## TASK DIRECTIONS
From the data below, return only the lines from the one with "At what coordinates" through the one with "Click the round logo icon below the avatar", exact and inclusive, with pictures left out.

## WORKING DATA
***

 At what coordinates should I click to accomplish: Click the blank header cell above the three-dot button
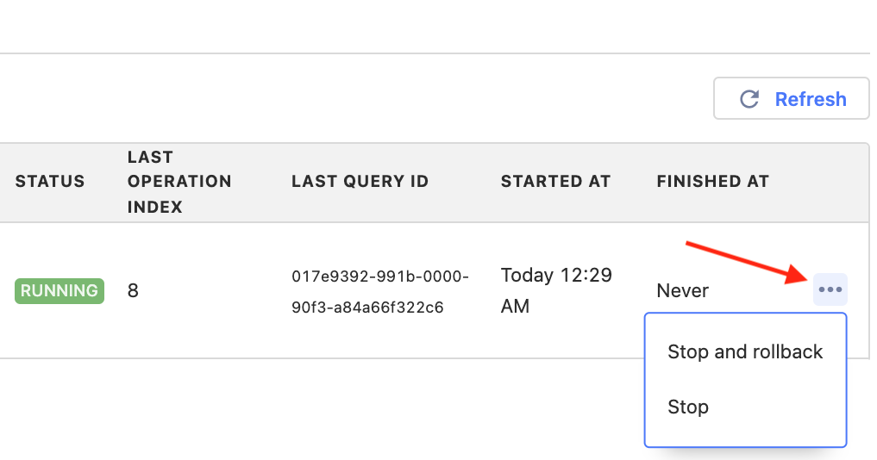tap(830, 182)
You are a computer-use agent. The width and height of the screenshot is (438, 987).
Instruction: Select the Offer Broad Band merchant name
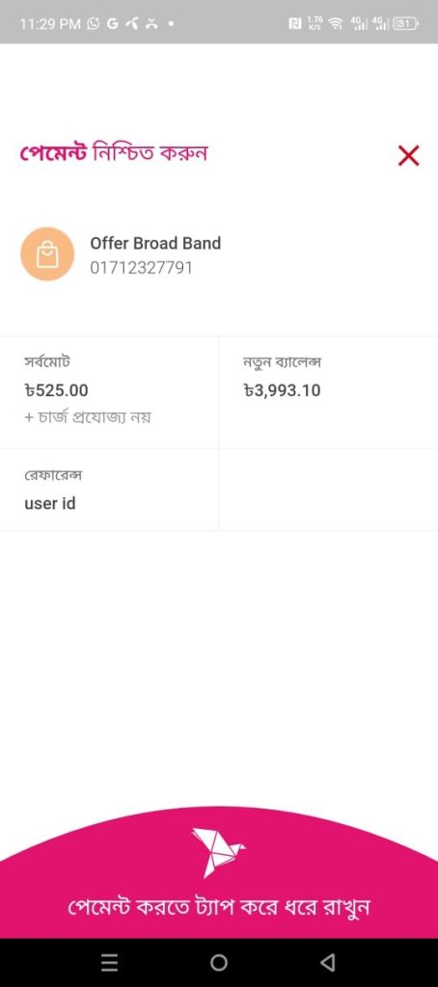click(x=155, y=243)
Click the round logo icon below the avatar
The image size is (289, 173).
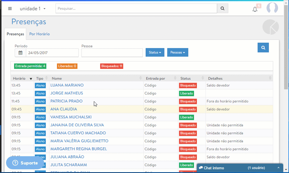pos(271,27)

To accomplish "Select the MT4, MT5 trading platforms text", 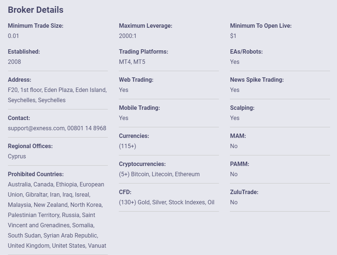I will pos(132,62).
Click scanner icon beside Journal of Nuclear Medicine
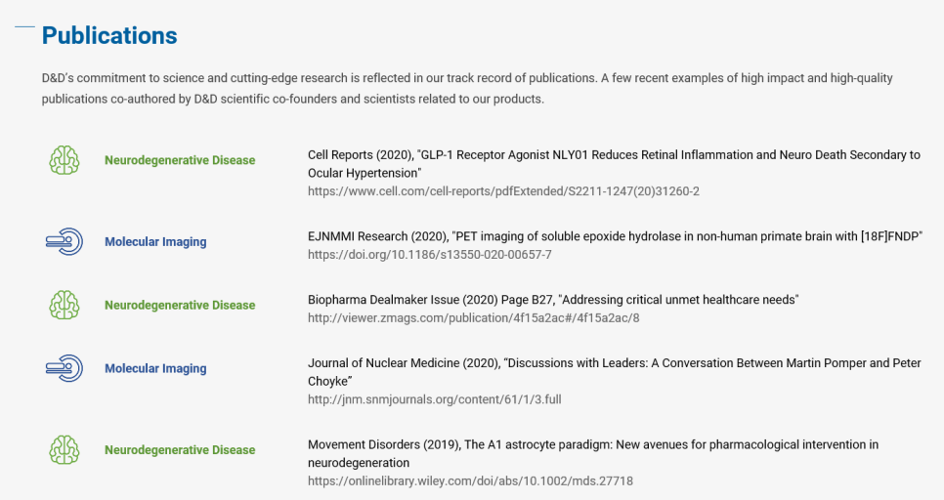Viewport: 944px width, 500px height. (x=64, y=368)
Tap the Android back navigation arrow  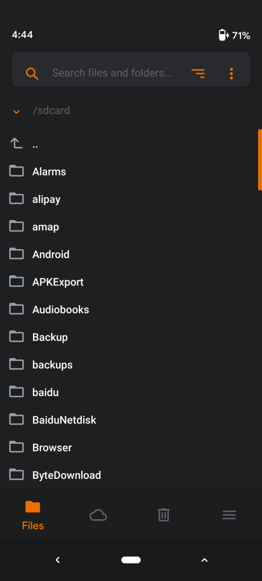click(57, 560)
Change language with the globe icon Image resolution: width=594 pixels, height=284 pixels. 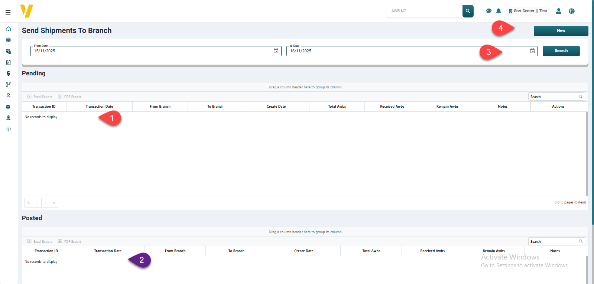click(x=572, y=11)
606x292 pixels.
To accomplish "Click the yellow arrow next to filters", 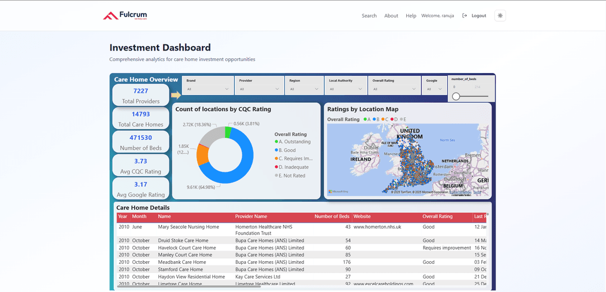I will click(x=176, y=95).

***

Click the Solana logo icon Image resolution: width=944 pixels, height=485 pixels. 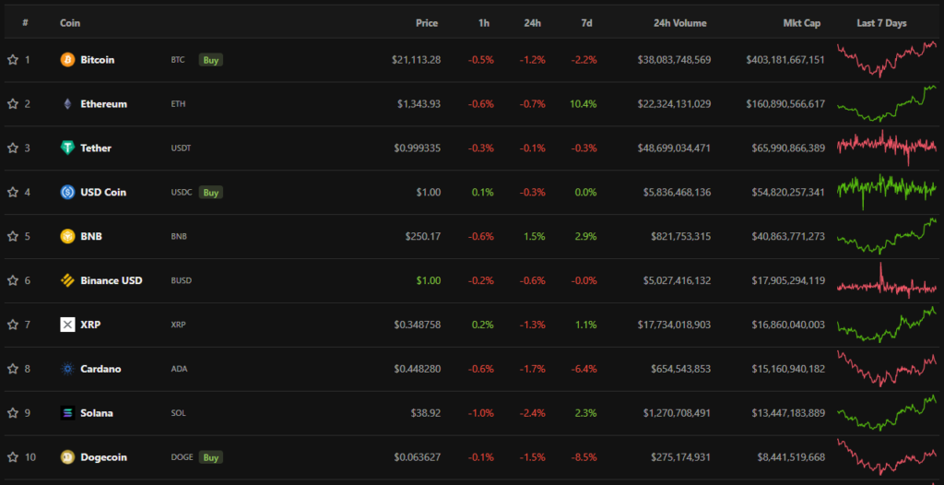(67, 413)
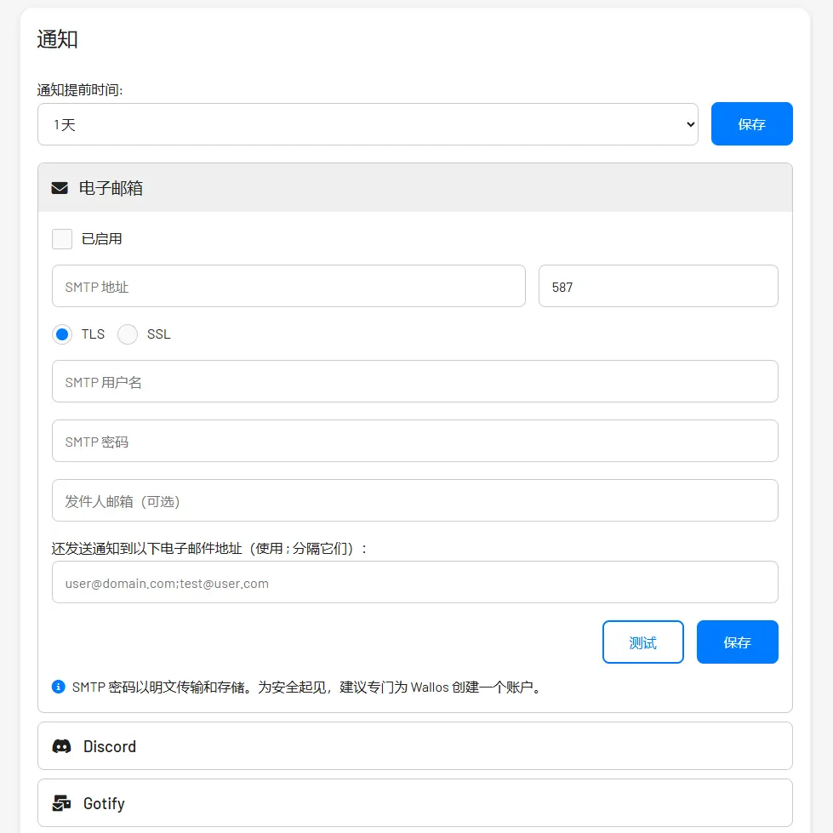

***

## SOLUTION BELOW
 At what coordinates should I click to accomplish: Click the blank header cell above the three-dot button
tap(830, 182)
You are a computer-use agent. The width and height of the screenshot is (438, 987).
Instruction: Select the Offer Broad Band merchant name
click(x=155, y=243)
Click the round logo icon below the avatar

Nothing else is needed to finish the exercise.